In the background, Israeli and Emirati officials held talks on broader regional issues. In July, Israeli officials were hosted at the US State Department for three-way talks with Emirati envoys, following a US-sponsored security conference in Warsaw last year on countering the influence from Iran, a former Israeli official familiar with the talks. said. Sheikh Mohammed and his Ambassador to the United States, Mr. Otaibi, both developed close ties with Jared Kushner, President Donald Trump’s son-in-law who led the Middle East plan.
A small delegation of Israelis has been welcomed to the United Arab Emirates over the past two months. Emirati officials have been told that Mr. Netanyahu’s plans to annex parts of the West Bank could be delayed if the UAE manages to convince Palestinian officials to commit to Mr. Trump’s peace plan.
Palestinian negotiators, who ridiculed the peace plan as being heavily biased in favor of Israel, rejected the Emirati demand, the former Israeli official said. Two Palestinian officials said they were unaware that their conversations with the UAE were part of a negotiation between the Emiratis and Israel.
Palestinian officials accused the UAE of treason for agreeing to a deal with Israel.

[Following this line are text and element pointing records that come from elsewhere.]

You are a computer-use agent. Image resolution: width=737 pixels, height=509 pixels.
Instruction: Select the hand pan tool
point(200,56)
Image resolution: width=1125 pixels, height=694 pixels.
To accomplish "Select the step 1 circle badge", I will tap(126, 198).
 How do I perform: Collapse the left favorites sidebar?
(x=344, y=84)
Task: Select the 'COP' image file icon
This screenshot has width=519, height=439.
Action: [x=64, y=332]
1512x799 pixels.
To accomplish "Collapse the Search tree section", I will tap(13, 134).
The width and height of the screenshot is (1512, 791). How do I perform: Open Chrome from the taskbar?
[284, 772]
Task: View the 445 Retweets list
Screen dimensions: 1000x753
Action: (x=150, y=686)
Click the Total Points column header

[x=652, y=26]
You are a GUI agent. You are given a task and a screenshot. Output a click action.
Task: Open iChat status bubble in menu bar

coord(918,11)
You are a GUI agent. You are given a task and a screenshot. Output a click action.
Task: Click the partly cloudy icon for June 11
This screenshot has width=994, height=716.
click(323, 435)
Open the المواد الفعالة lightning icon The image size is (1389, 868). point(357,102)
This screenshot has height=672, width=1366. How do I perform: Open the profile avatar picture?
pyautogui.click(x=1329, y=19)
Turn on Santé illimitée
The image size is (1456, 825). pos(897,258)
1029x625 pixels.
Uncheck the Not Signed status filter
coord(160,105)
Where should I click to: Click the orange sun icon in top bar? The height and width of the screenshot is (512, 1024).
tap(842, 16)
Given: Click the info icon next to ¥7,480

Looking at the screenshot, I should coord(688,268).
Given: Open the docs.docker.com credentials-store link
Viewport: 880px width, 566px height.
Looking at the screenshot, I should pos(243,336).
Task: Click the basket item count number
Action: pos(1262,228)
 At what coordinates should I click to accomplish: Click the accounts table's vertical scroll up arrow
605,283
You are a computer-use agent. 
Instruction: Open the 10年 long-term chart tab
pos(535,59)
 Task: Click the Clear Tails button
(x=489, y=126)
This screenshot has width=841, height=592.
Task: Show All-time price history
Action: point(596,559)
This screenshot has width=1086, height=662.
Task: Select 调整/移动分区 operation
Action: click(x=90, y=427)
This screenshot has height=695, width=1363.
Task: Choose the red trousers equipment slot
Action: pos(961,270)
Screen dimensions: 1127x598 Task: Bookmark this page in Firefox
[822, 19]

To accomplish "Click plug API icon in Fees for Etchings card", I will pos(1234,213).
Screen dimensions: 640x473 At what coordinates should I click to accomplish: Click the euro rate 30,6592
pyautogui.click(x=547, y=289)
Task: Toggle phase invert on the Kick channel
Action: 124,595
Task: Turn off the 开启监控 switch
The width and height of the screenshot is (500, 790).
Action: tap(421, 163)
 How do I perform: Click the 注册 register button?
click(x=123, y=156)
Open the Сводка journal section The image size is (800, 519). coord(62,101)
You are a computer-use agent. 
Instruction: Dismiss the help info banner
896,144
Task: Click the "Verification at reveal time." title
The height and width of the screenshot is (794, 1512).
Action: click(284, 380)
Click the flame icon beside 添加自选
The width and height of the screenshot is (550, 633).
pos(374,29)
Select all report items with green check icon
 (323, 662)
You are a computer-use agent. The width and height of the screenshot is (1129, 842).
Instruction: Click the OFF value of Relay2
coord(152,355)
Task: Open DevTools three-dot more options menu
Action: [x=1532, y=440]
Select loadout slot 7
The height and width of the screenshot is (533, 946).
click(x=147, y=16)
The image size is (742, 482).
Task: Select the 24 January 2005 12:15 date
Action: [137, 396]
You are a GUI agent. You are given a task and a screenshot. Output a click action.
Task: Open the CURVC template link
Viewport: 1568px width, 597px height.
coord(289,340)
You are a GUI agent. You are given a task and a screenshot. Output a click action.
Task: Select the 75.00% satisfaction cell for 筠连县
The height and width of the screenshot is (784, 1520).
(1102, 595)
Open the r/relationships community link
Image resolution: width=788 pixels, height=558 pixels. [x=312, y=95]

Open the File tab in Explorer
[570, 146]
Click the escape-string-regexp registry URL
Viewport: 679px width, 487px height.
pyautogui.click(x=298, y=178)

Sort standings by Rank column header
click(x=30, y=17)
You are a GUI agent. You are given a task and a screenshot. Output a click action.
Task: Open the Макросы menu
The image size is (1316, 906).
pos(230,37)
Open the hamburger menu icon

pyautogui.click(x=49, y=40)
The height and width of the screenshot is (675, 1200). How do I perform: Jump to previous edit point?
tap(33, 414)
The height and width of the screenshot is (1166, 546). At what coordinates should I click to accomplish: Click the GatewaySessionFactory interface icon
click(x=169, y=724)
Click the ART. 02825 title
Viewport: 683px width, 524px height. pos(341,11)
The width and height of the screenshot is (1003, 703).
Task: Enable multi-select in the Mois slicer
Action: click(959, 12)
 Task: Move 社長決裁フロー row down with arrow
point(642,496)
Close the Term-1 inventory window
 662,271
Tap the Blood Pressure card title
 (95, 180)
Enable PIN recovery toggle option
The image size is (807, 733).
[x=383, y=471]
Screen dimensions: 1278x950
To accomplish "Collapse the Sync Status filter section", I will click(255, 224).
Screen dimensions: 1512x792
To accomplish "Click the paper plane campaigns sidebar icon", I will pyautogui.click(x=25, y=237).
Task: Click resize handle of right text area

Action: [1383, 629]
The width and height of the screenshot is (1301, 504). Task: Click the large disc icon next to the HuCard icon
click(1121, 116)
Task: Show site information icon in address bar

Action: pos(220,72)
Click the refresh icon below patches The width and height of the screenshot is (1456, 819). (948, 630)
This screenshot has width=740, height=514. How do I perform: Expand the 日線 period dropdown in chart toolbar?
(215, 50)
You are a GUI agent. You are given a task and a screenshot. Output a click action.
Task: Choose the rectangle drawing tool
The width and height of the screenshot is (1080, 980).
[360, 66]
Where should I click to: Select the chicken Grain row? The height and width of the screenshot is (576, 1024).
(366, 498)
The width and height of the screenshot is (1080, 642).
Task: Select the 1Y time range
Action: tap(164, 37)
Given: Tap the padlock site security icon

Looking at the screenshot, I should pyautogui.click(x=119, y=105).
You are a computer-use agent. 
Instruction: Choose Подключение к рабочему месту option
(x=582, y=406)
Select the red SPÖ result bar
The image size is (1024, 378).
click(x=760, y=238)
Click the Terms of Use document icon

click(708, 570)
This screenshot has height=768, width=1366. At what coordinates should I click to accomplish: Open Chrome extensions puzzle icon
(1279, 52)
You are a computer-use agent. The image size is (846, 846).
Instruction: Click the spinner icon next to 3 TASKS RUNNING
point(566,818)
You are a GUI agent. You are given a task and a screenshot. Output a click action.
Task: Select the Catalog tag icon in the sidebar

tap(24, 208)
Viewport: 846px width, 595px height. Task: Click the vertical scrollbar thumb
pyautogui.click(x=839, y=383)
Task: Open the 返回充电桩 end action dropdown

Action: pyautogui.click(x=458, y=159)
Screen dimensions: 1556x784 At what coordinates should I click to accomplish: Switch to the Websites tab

This decision will be disheartening for Arab nationalists, including Gulf citizens passionate about the Palestinian cause.
But Sheikh Mohammed is unlikely to be dissuaded. “It is full of costs and benefits, and the UAE will try to minimize the costs, which could be huge politically and reputational in parts of the Arab world,” Abdulla said. “But there are a lot of economic, military and strategic gains.”
The United Arab Emirates under Sheikh Mohammed are no strangers to foreign policy risks. He intervened in the war in Yemen, is at the forefront of a regional embargo of more than three years against Qatar and was one of the most fervent supporters of Khalifa Haftar, the renegade Libyan general behind his latest civil war. Adventurism has drawn criticism in the United States, especially among Democrats.
It was also the first Gulf state to reopen its embassy in war-torn Syria, giving President Bashar al-Assad a boost.
“The deal with Israel is a classic MBZ. . . he will do whatever he thinks is right for him, ”an Arab official said. “It will give him a lot in terms of cooperation with Israel and he will be back in the good books in the United States. This could give him a free pass for certain things in the future.
Explaining the deal with Israel, while also offering an overview of broader UAE policy, Anwar Gargash, UAE Minister of State for Foreign Affairs, said: “We came out and argued that in every difficult trial in the region, when you have bridges and you have contacts, you are more important and more influential. ”
But the Gulf’s tough foreign policy, backed by tens of billions of dollars in aid, has put it at odds with some regional powers. In recent months, tensions have become particularly acute with Turkey, which intervened in the Libyan war on the side opposite to the United Arab Emirates and which Abu Dhabi accuses of supporting Islamist groups.
The timing of the Israeli deal “reflects the shifting agenda and the shift in the balance of power in the Middle East,” said Emile Hokayem, senior researcher for Middle East security at the International Institute for Strategic Studies. Turkey’s intervention in Libya has led to a series of humiliating defeats for General Haftar, resulting in a setback for the United Arab Emirates, and intensified tensions in the eastern Mediterranean where a race is on to secure the oil and gas resources.
“The competition is much more intense and this helps them to consolidate not only an anti-Iran front, but also a de facto alliance with Israel, Egypt, Greece and Cyprus in the eastern Mediterranean,” Mr. . Hokayem. The “so-called Israeli concession on annexation” provided political cover for the deal, he said. “The sad reality is that the Palestinian question is secondary.”